RBA governor hints at long term low rates
The governor of the Reserve Bank of Australia has hinted that low interest rates are here for some time; possibly years. Speaking at a Committee for Economic Development of Australia dinner Glenn Stevens said that with the downturn in the mining industry and high levels of household debt, together with rising unemployment, the conditions are not right for interest rate rises. He was also keen to stress that any measures to cool the housing market would not be targeted at the construction industry which, he said, was helpful in slowing rising house prices.
 
Property auctions continue to deliver
Business is brisk at the property auctions with clearance rates steady and reserves being exceeded. Despite an increase of 14 per cent in the number of properties being sold in the auction houses figures from RP Data show a preliminary clearance rate of 69 per cent for this past weekend. Sydney leads the way with 75 per cent clearance; Melbourne and Perth are at 66.7 per cent; Adelaide cleared 66 per cent; Canberra 60.7 per cent; and Brisbane 45.3 per cent.
 
Economist predicts house prices to slow through into 2015
With a slowdown in prices already showing in some areas, a senior economist for Bank of America Merrill Lynch says that will continue to be the case into 2015. Saul Eslake says that new regulations being considered by the APRA and RBA will have an additional effect.
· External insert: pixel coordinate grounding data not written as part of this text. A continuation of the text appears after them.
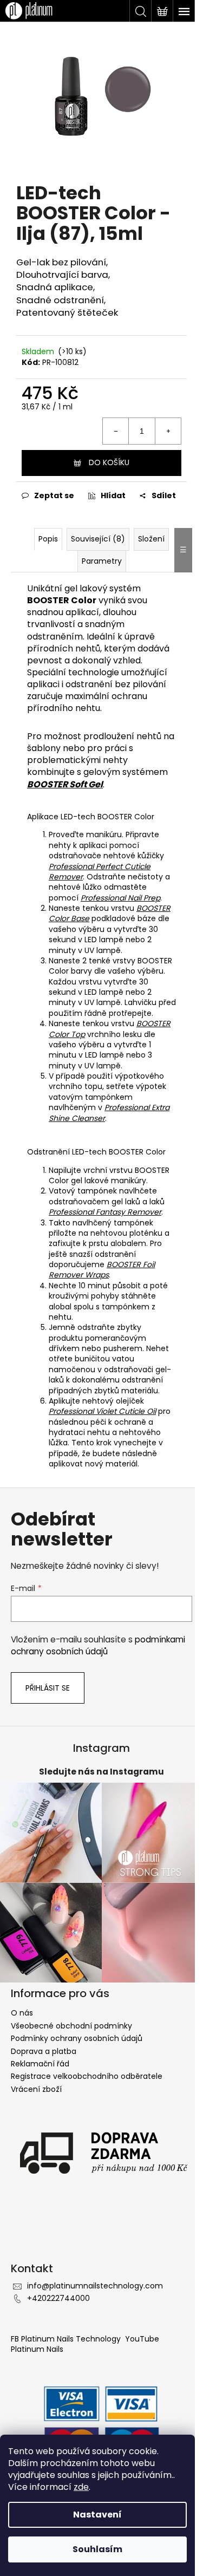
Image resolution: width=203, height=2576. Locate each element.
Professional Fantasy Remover (105, 1212)
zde (81, 2487)
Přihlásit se (47, 1687)
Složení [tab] (151, 538)
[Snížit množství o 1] (116, 431)
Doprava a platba (43, 2051)
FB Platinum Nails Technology (67, 2338)
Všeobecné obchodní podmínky (71, 2025)
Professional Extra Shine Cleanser (109, 1112)
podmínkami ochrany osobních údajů (98, 1645)
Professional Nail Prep (120, 897)
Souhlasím (97, 2549)
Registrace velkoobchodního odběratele (86, 2076)
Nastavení (97, 2514)
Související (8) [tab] (98, 538)
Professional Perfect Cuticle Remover (99, 871)
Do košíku (109, 462)
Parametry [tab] (102, 561)
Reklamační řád (40, 2063)
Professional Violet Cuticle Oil (102, 1411)
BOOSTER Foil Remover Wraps (102, 1269)
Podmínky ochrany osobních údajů (76, 2038)
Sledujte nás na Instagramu (101, 1771)
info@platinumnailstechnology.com (95, 2285)
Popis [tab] (48, 538)
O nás (22, 2012)
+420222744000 (58, 2298)
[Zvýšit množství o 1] (168, 431)
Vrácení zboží (36, 2089)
While the low interest rates are expected to continue until the second half of next year, Eslake says that affordability will bring the prices down. House prices are soaring ahead of income in some key markets but that is viewed as unsustainable despite the levels of investors in the market.
 
Chinese investment in property to rise says Ernst & Young
Chinese investment in Australian real estate will escalate over the next five years according to Ernst & Young’s transactional services leader. Ross Hamilton has told The Australian that over the last seven years Chinese investment has been $24 billion but that it’s expected to rise to $8 billion per year through to 2020.